The Pivot to Africa - By Rosa Brooks

"A squirrel dying in front of your house may be more relevant to your interests right now than people dying in Africa," Facebook founder Mark Zuckerberg is said to have remarked. For most Americans occupying the now-now-now world of Facebook, this probably feels apt. And until just over a decade ago, Zuckerberg's statement might equally have applied to Pentagon strategists. A 1995 strategy document from the Defense Department was hardly less blunt: "[U]ltimately we see very little traditional strategic interest in Africa."

That began to change in 1998, when U.S. embassies in Kenya and Tanzania were bombed by al Qaeda, and the 9/11 attacks accelerated the change. If terrorism thrives in failed states and ungoverned spaces, it was time to rethink the U.S. approach to Africa, which boasts more than its fair share of basket-case states. By 2006, Africa had been bumped up to "high priority" in the U.S. National Security Strategy: "our security depends upon partnering with Africans to strengthen fragile and failing states and bring ungoverned areas under ' control."
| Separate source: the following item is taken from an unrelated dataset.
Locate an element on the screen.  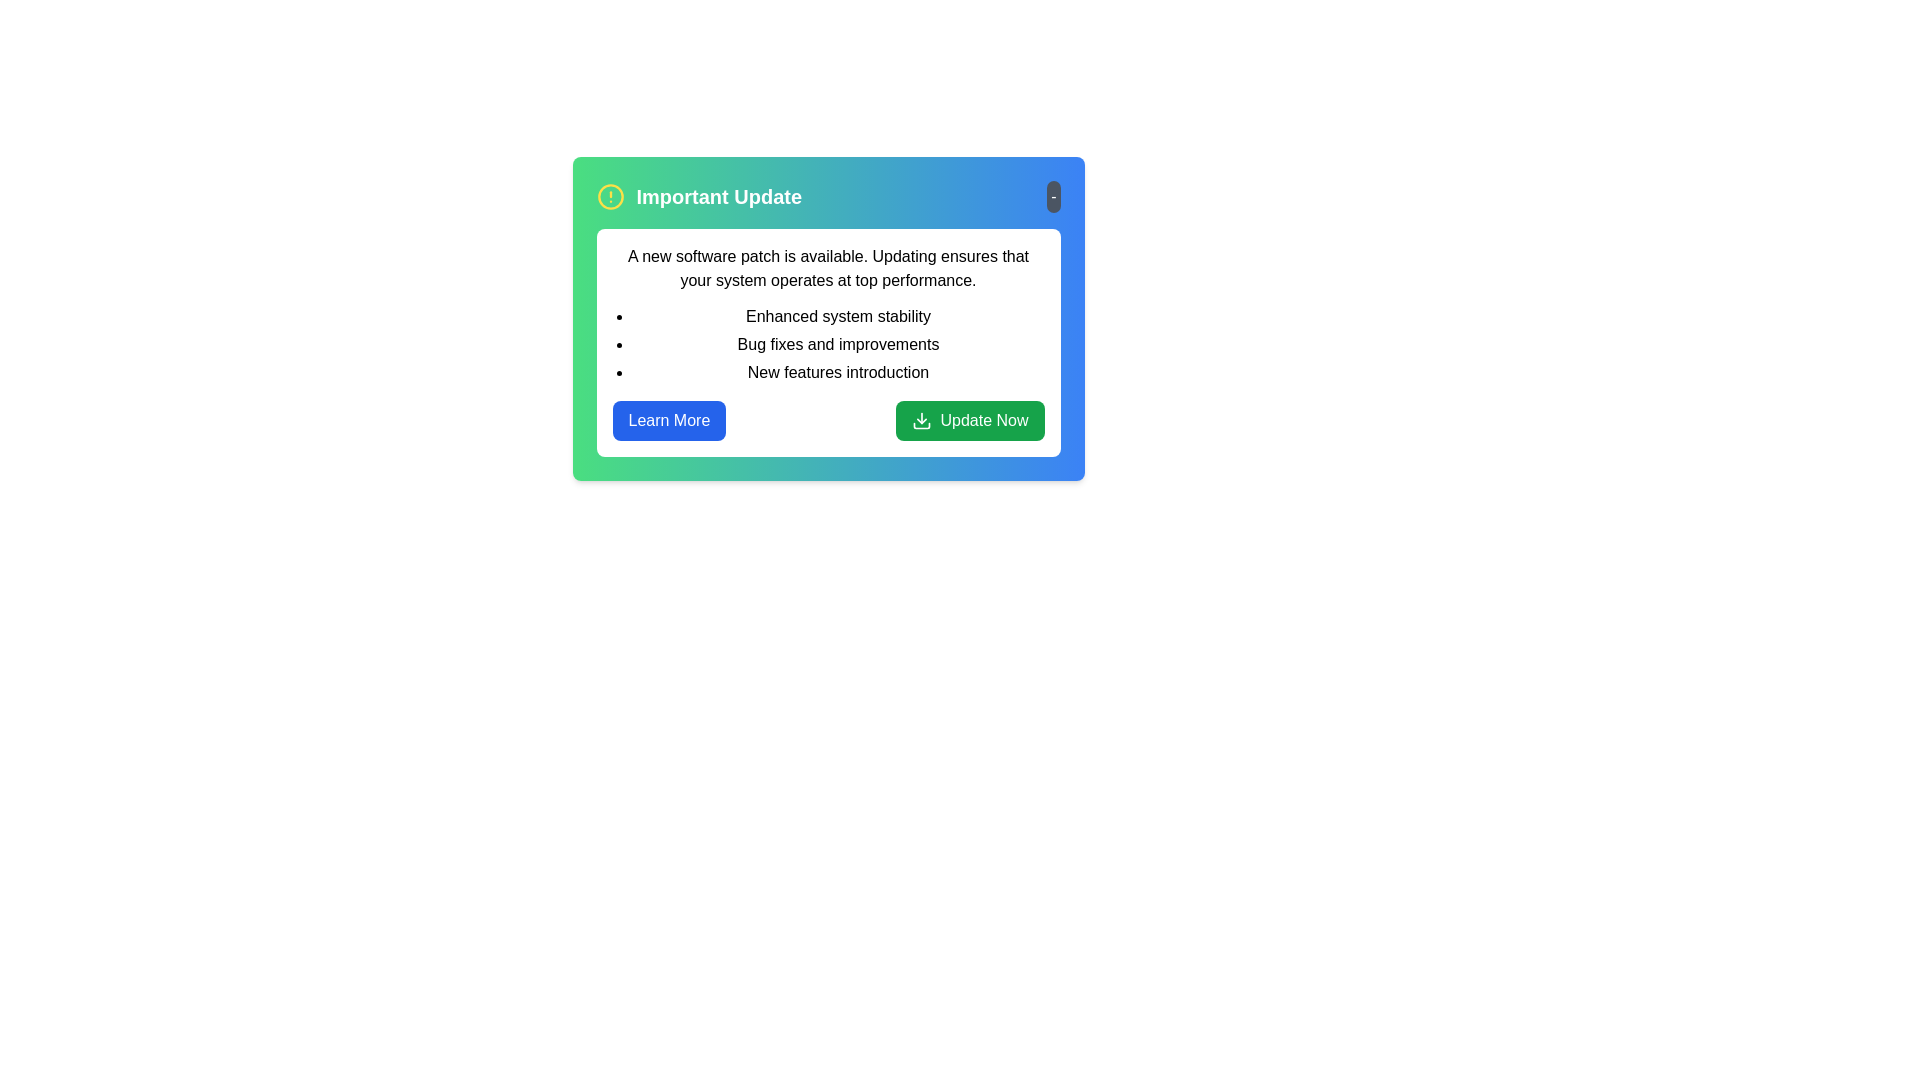
'Learn More' button is located at coordinates (668, 419).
As the Pentagon struggles to adapt to a world in which security threats come from increasingly diffuse sources -- and the role of the military is consequently less and less clear-cut -- Africa has become a key laboratory for experimentation and change.

In 2007, the United States created a new geographic combatant command to cover Africa. Africa Command, or Africom, was in part an effort to rationalize a previously incoherent administrative division of labor, in which responsibility for Africa had been divided among three other commands. But it was also a bold experiment: a new kind of command, designed to reflect the Pentagon's emerging understanding of the more complex security environment.
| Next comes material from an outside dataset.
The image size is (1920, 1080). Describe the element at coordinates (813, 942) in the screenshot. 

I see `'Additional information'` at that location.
In 2005, Defense Secretary Donald Rumsfeld had signed Directive 3000.05, which declared that "stability operations" would be a core military mission with "priority comparable to combat operations." From its inception, Africom was structured with stability operations, including conflict prevention, in mind. Unlike other combatant commands, Africom was expressly designed to take a "whole-of-government" approach, with senior civilian officials from the State Department, the U.S. Agency for International Development, and other agencies fully integrated into the command's decision-making structure.

This would, in theory, enable conflict prevention in Africa to be addressed holistically, rather than through a traditionally narrow military lens. With its integration of civilian and military power, Africom would not draw sharp or arbitrary distinctions between defense, development, and diplomacy; all three would go hand in hand. And this, President George W. Bush declared, would help "bring peace and security to the people of Africa and promote our common goals of development, health, education, democracy, and economic growth."